I would like the practicality of a JVM language and thus narrowed to Clojure and Scala. From what I understand, both can use already existing Java libraries and given at performance-critical code can be delegated to Java, have the potential to perform relatively equally well.
How do these languages compare in the application space I need them for?
Are There any real-life projects in bioinformatics using either?
Already existing code would be a serious plus, as would be good documentation and a fairly gentle learning curve. Also, how does the concurrency model of the two compare with each other?
Any significant advantages/disadvantages any one has?
Practice As Follows
I can personally vouch for Clojure as a great tool for this kind of work. (I believe Scala would be great too, I just have less experience with it).
My personal research is in the field of predictive modelling / machine learning and is very computationally intensive – so I think it has many parallels with bioinformatics or biostatistics.
My personal approach / setup includes:
Incanter used primarily as a data visualisation tool. Great for producing quick visualisations which are usually just 1-liners at the REPL. There are also lots of statistical and numerical processing tools which I believe use the Colt library under the hood.
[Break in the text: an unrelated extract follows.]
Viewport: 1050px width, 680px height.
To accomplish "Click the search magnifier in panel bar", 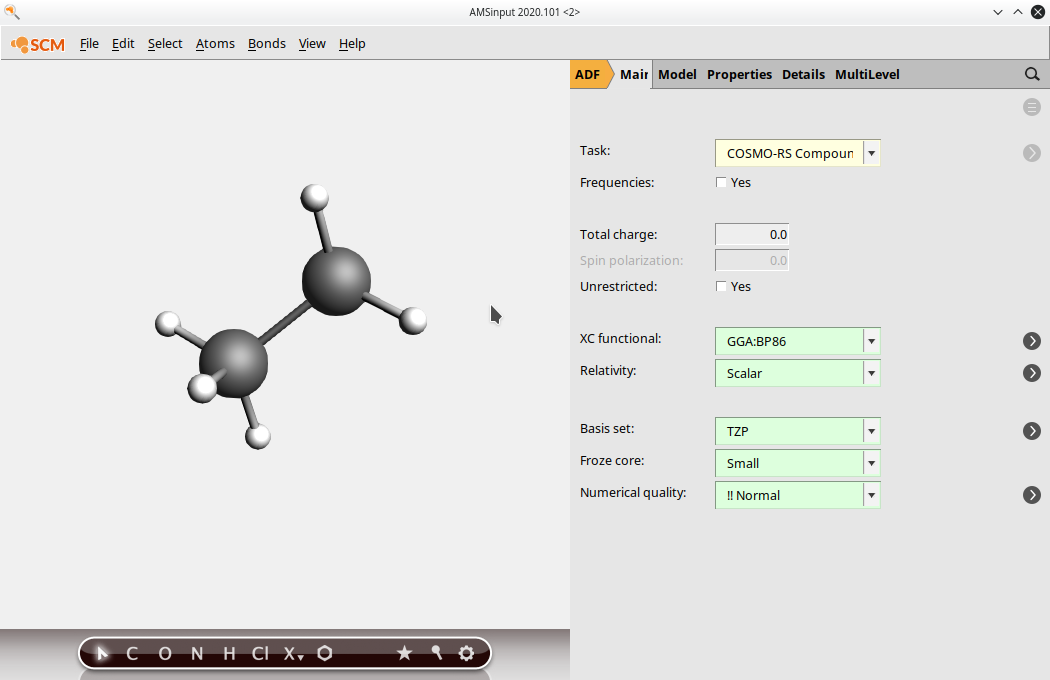I will point(1032,74).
I’m not an expert in R but I understand that Incanter is roughly “R translated to Clojure/Lisp”.
Exploiting quite a few Java libraries as needed. Some of these are my own, for example algorithms that I have written in Java in order to get the best possible fine-tuned performance out of the JVM. But you could equally easily use any of the other great Java libraries available, as calling Java from Clojure is very simple (.methodName object param1 param2)
Quite a lot of higher order functions to automate my workflow. For example I have a higher order function that will run an optimisation algorithm of any kind in a loop for a specified amount of time and then produce an Incanter graph of the improvement on each iteration. Not rocket science, but really easy to code up in a few lines of Clojure.
Never really having to worry about performance. You can make Clojure go pretty fast if you want to (e.g. with type hints, primitive arithmetic support etc.) but normally it’s irrelevant as you’re going to spend 99%+ of your cycles in well-optimised library code anyway. Hence a bit of overhead in the “glue” code is negligible – I feel I gain much more in terms of personal productivity by having a dynamic, high-level, functional language to work in.
Major use of Clojure’s concurrency features – this has to be one of Clojure’s strongest features. I tend to use the STM to code concurrent processes with transactions that can’t interfere with each other, then kick off long-running calculations in a future so that I can get on with other tasks and wait for notification of the result.
A slowly growing collection of macros to “extend the language” when needed. I actually use macros less than I thought I would (higher order functions are often a better choice). But when you need them they are invaluable – this is where you really appreciate the value of a homoiconic language. Since they effectively allow you to add new syntax to the language itself, they are very powerful when used correctly to build the DSL that you need.
In short – I don’t think you can go wrong with Clojure as a researcher.
The one thing I probably wouldn’t use it for (yet) is actually writing a new numerical library – this would probably be better done in Scala or pure Java as you would probably want to adopt a more imperative / OOP style.